Energiekosten: Überforderung verhindern!
Deutschland stehen ein schwieriger Herbst und Winter bevor. Erstmals müssen Privathaushalte fürchten, ihre Energierechnungen nicht mehr bezahlen zu können; die Wirtschaft befürchtet eine Insolvenzwelle. Die Bundesregierung reagiert. Aber reicht das aus?
Deutschland im Herbst 2022: Die Inflation erreicht Rekordhöhen, getrieben vor allem von den weiterhin steigenden Energiekosten. Privathaushalte denken über Konsumverzicht nach, um ihre Energierechnungen bezahlen zu können.
In den Entlastungspaketen der Bundesregierung und in der sog. Konzertierten Aktion sind bereits Maßnahmen enthalten bzw. vereinbart worden, die in die richtige Richtung gehen.
- Strom- und Gaspreis sollen gedeckelt werden. Die konkrete Umsetzung soll von einer Kommission entwickelt werden. Der DGB hat einen Vorschlag vorgelegt: Demzufolge soll privaten Haushalten ein bezahlbarer Grundbedarf ermöglicht werden; oberhalb dessen bildet sich der Preis am Markt. Damit wird bei Haushalten mit höherem Verbrauch ein effektiver Anreiz gesetzt, Energie einzusparen. „Die Bundesregierung ist in der Pflicht, die privaten Haushalte vor den massiven Energiepreisschocks zu schützen. Der Grundbedarf an Strom und Gas muss für alle Menschen bezahlbar bleiben“, sagt die DGB-Vorsitzende Yasmin Fahimi. „Wer hingegen auf großem Fuß lebt, sollte dafür auch bezahlen.“
- Der Schutz für Wohnungsmieter:innen, die ihre Nebenkostenabrechnung nicht auf einen Schlag bezahlen können, soll verbessert werden. Hierfür soll es Änderungen im Mietrecht und im Energierecht geben. Wie genau das geschehen soll, ist bisher aber noch unklar. Zusammen mit dem DGB fordern wir für die Dauer der Energiekrise ein Kündigungs-Moratorium.

══════════

■ AUFGABEN:
[1] Aktualisiere den Abschnitt des Textes über Energiekosten von „Deutschland stehen ein“ bis „reicht das aus?“ und setze dabei „Familien“ an die Stelle von „Privathaushalte“.
[2] Stimmen diese Aussagen mit dem Text über Energiekosten überein? Antworte jeweils mit Ja oder Nein und zitiere die entscheidenden Worte.
(a) Im Herbst 2022 erreicht die Inflation Rekordhöhen.
(b) Wie der Strom- und Gaspreis gedeckelt wird, steht bereits fest.
(c) Es ist schon klar, wie der Schutz für Mieter:innen konkret verbessert wird.
[3] Nenne alle verschiedenen zusammengesetzten Wörter im Text über Energiekosten, die mit „Energie“ beginnen. Führe jedes Wort nur einmal auf.

■ EINTRÄGE:
══════════

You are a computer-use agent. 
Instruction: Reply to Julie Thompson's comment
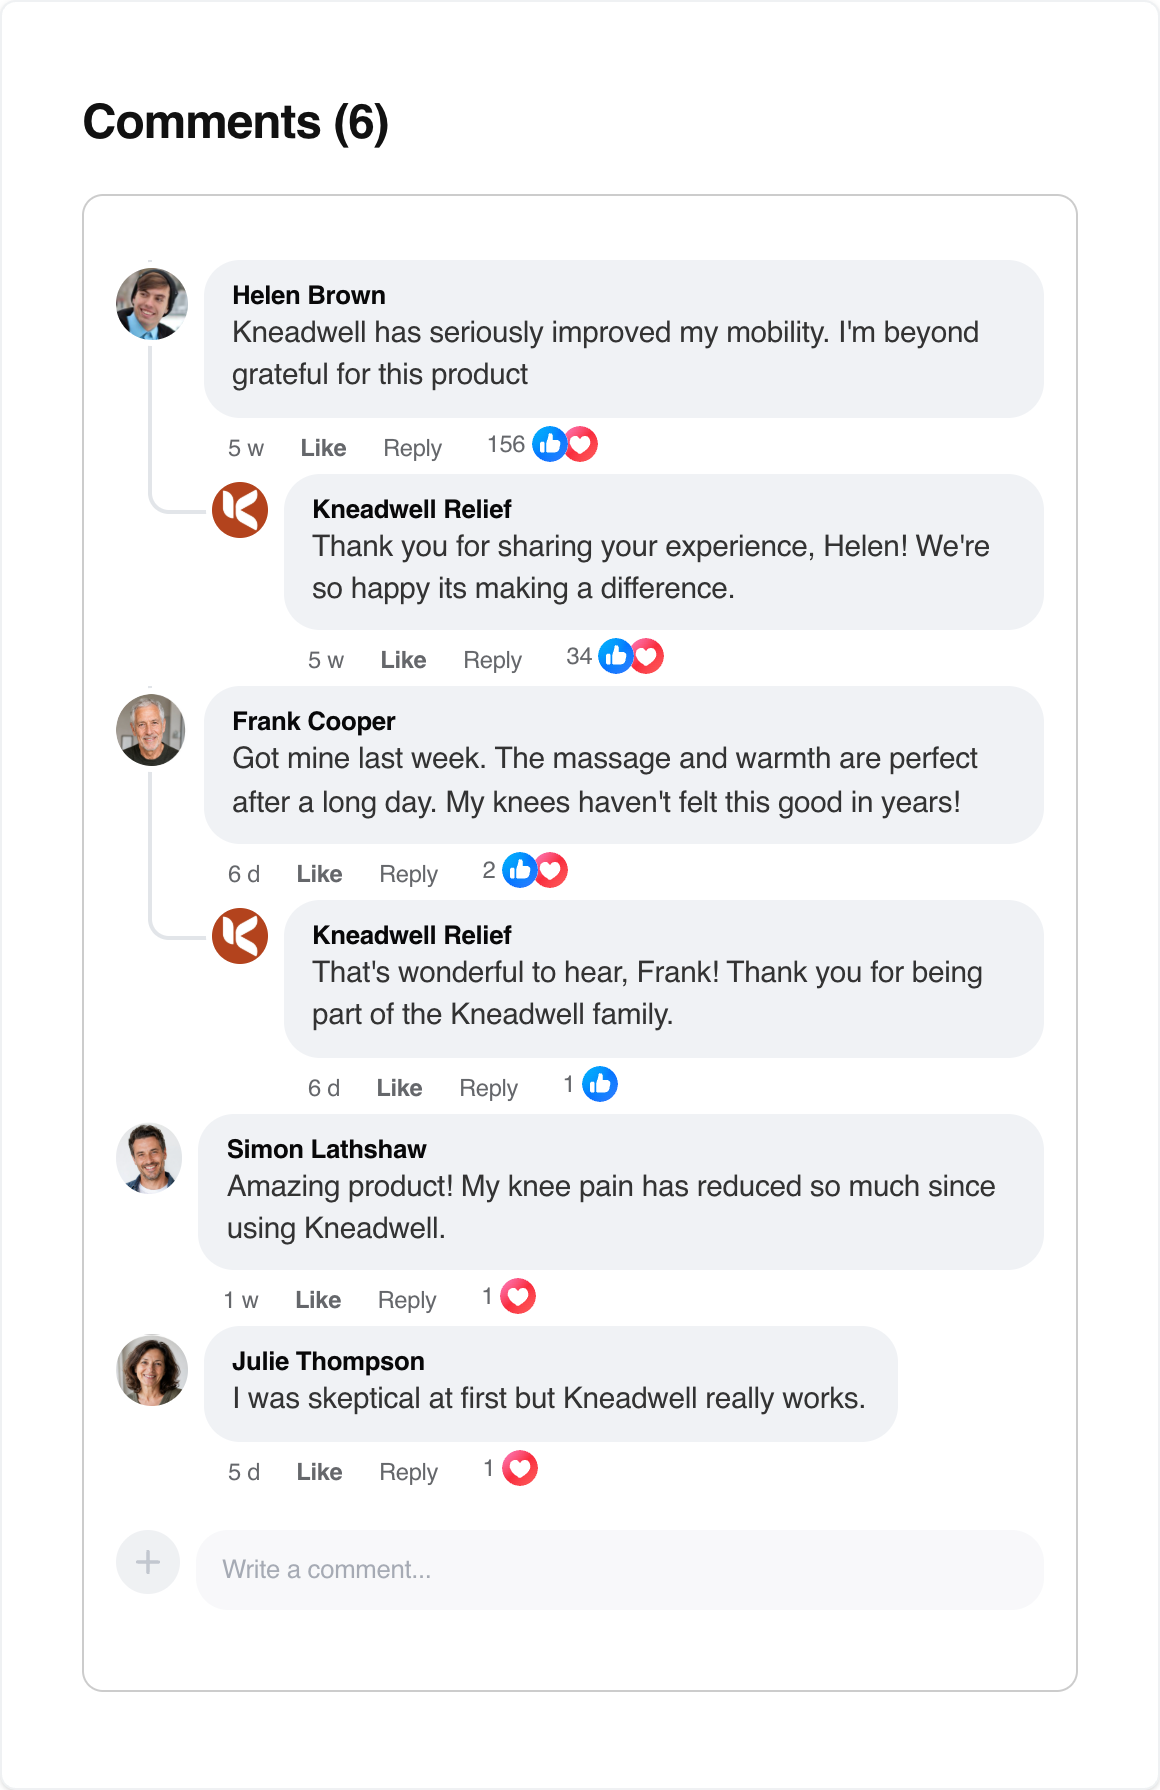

══════════

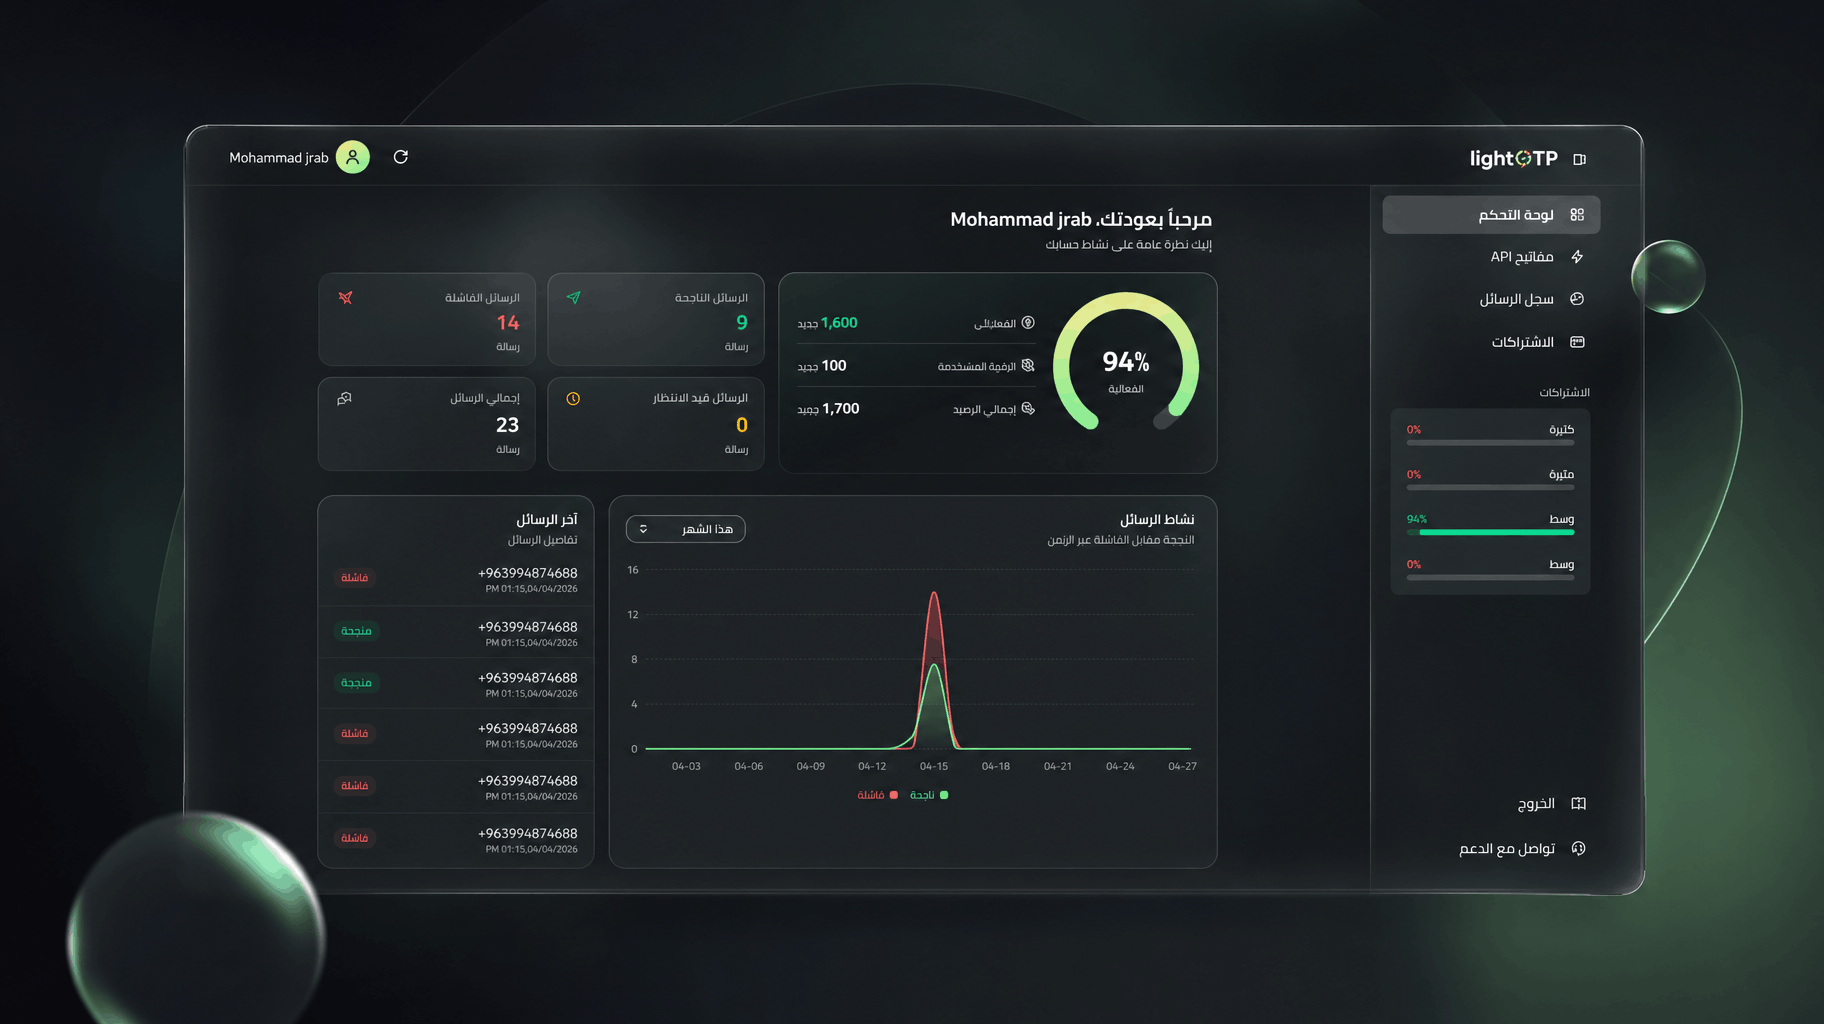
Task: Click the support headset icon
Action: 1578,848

══════════

■ LÖSUNGEN:
[1]
Deutschland stehen ein schwieriger Herbst und Winter bevor. Erstmals müssen Familien fürchten, ihre Energierechnungen nicht mehr bezahlen zu können; die Wirtschaft befürchtet eine Insolvenzwelle. Die Bundesregierung reagiert. Aber reicht das aus?

[2]
(a) Ja: „Die Inflation erreicht Rekordhöhen“
(b) Nein: „Die konkrete Umsetzung soll von einer Kommission entwickelt werden.“
(c) Nein: „Wie genau das geschehen soll, ist bisher aber noch unklar.“

[3] Energiekosten, Energierechnungen, Energiepreisschocks, Energierecht, Energiekrise